Distopie
Walter Porcedda |
gli STATI GENERALI |
12/10/2023
“Odradek”, il titolo dell’ultimo lavoro di Menoventi richiama alla memoria il personaggio del racconto “Il cruccio del padre di famiglia” di Franz Kafka che fa parte della raccolta “Un medico in famiglia”. Wikipedia dice che nel racconto di Kafka l’Odradek è descritto come “un essere con una forma apparentemente priva di senso, anche se completa. L’etimologia del termine è di dubbia provenienza slava o tedesca, in ogni caso non avrebbe significato. Il padre di famiglia racconta che l’Odradek appare e scompare, si trasferisce in altre case e dopo qualche tempo torna nella sua proprietà. A questo essere non possono essere poste domande difficili, e anche se non crea nessun intralcio, il padre di famiglia è addolorato dall’idea che l’Odradek possa sopravvivere dopo la sua dipartita, visto che l’essere, diversamente dagli oggetti, non ha uno scopo e quindi non ha mai usura”.
Descrizione efficace perché in qualche modo coglie una delle peculiarità del racconto minimal ma denso di significato messo in scena dai Menoventi, da un’idea di Consuelo Battiston e Gianni Farina autore anche di drammaturgia, regia e luci, mentre le musiche sono di Andrea Gianessi e le scene di Andrea Montesi e Gianni Farina. Anticipa cioè quella che i Menoventi definiscono come “l’innocenza inconsapevole della vita odierna, ovvero l’incapacità di avvertire il peso della responsabilità del proprio agire”. A volte questa “s’incrina e lascia filtrare i sintomi di un’angoscia singolare, insolita come un’ombra cupa”. Questo è ad esempio “il sentimento di insensatezza della propria esistenza” che si insinua in M. la protagonista femminile della pièce: cioè Consuelo Battiston che, assieme a Francesco Pennacchia, forma
un perfetto duo di attori calati in un surreale tête-à-tête dentro uno dei più intriganti spettacoli della stagione. Un vero guazzabuglio scenico e linguistico che solletica, in una generale situazione di apparente no sense, raffinate riflessioni filosofiche, rimandi e citazioni. Tutto senza perdere il “gancio” con l’attualità. Anzi. La pièce è infatti una formidabile finestra aperta sul distopico che esiste nascosto
nelle trame della nostra società contemporanea. Tutto accade apparentemente con ordine logico: la consegna a casa o anche delivery.

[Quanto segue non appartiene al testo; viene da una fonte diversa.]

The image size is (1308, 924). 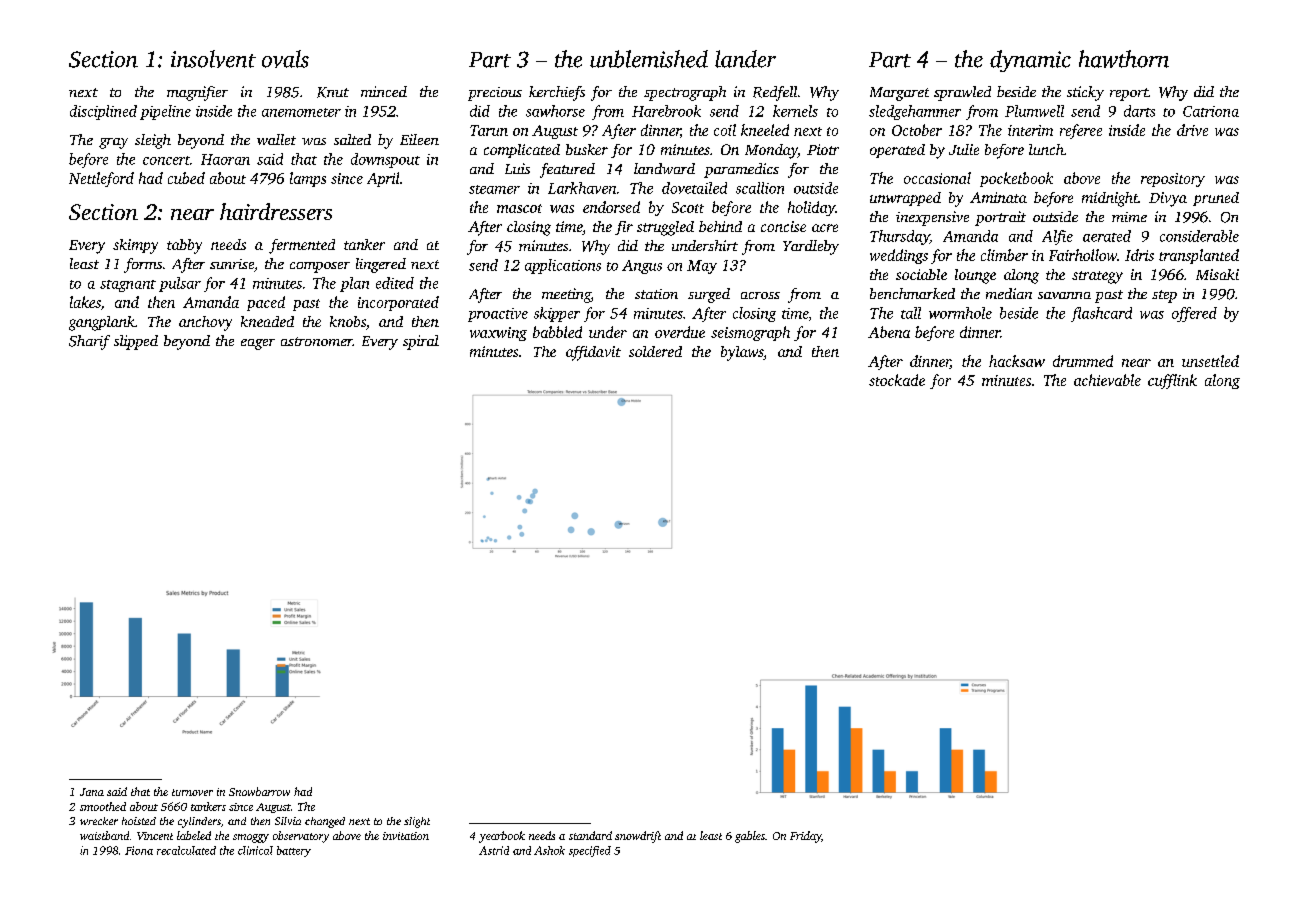 What do you see at coordinates (417, 822) in the screenshot?
I see `slight` at bounding box center [417, 822].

“Odradek” infatti è un marchio come quelli che si sono affermati nei giorni del lockdown: i vari Glovo, Deliveroo e Just Eat, etc.. Consegna a domicilio. Non solo food, ma “portiamo il mondo a casa tua”. Anzi, le consegne precedono gli ordini, indovinando ed esaudendo magari un non espresso desiderio, anche prima che questo venga enunciato e reso pubblico. Così accade pure nell’innamoramento della coppia.
Tutto è inserito in uno schema logico e ripetitivo che inizia con uno squillo di campanello. La casa appunto. Il piccolo flat di M. -un’aria di ragazza anni sessanta con la coda di cavallo e abito curiosamente demodèe, longuette bianco con vistosa cinta rossa- ha le pareti tinte in rosso e blu compatti, un sofà rosso al centro, dove potresti anche essere risucchiato al suo interno, un tavolino e una televisione
orwelliana che trasmette programmi incomprensibili e dialoga come fosse un Grande Fratello. Il campanello suona e alla porta c’è il corriere di Odradek. La lampadina fa partire una sorta di corto circuito per cui si sentono strani rumori provenienti dalla televisione mentre la luce diventa intermittente. Un fatto che si ripete ogni volta che suona il campanello. E’ una girandola di pacchi in arrivo sempre più
grandi e dei quali non si conosce il mittente. Simile a “Gli Universi di Moran” di Vittorio Catani dove ogni passaggio da un universo all’altro è come un attraversamento di specchi. Salvo poi che avvengano slittamenti progressivi nella conoscenza e così nella percezione dello spazio. Accadono così micro rotture come i calici che esplodono all’improvviso o le lampadine che parlano… piccoli e ironici coup de theatre
sulla soglia di una comicità misurata con al fondo l’imbarazzato nervosismo di non comprendere. E’ come stare dentro un labirinto di cui le porte d’uscita appaiono e scompaiono in breve tempo. Quello che si immagina è magari una illusione. O come accade nel romanzo di Philip Dick “Tempo fuori luogo” sono una serie di impercettibili scarti dove il tempo viaggia a velocità variabile. Una condizione che però
provoca qui e là delle falle dove è possibile entrare e uscire. Tempi alterati, l’utopia di una vita e una relazione normale in una serie di affascinanti foto d’ambiente rubate a qualche quadro di Edward Hopper.